Re: [pcre-dev] PCRE is not case insensitive with Greek chara…

Top Page
Delete this message
Author: Nuno Lopes
Date:  
To: pcre-dev, Dimitrios
Subject: Re: [pcre-dev] PCRE is not case insensitive with Greek characters
>> Uppon further investigation, it is apparent that the PCRE library
>> requires some extra "logic", or more specificaly a table with the
>> extra Greek characters which are causing the problem.
>
> PCRE is case-insensitive for Greek characters if it is compiled with
> UTF-8 support and Unicode Property Support, and it is then run in UTF-8
> mode.

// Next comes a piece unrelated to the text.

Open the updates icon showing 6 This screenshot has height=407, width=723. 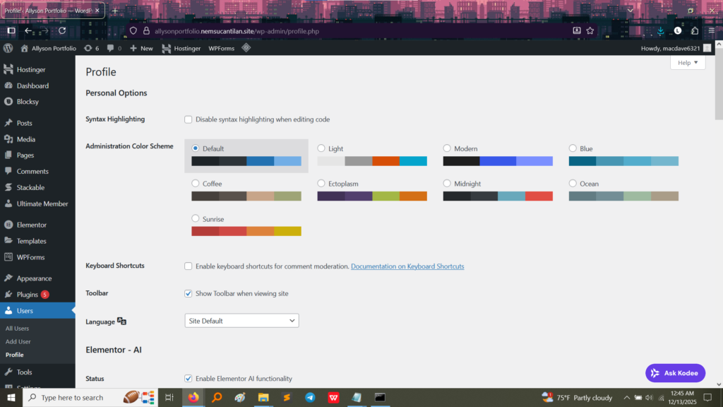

Here is a simple test for this:
>
> PCRE version 7.8 2008-09-05
>
> /\x{391}/8i             <== the pattern, UTF-8, case-insensitive
>  \x{391}               <== a subject string
> 0: \x{391}             <== it matches
>  \x{3B1}               <== a second subject
> 0: \x{3b1}             <== it also matches

>
> The character U+391 is a Greek capital Alpha; the character U+3B1 is a
> lower case alpha. The test matches both. Without the /i option, it does
> not match the second string.
>
> I do not know how the version of PCRE that PHP uses is compiled.


PHP is built with unicode with properties by default.
I think the problem is that the original PHP test case has a typo in the
capitallized test string.

Nuno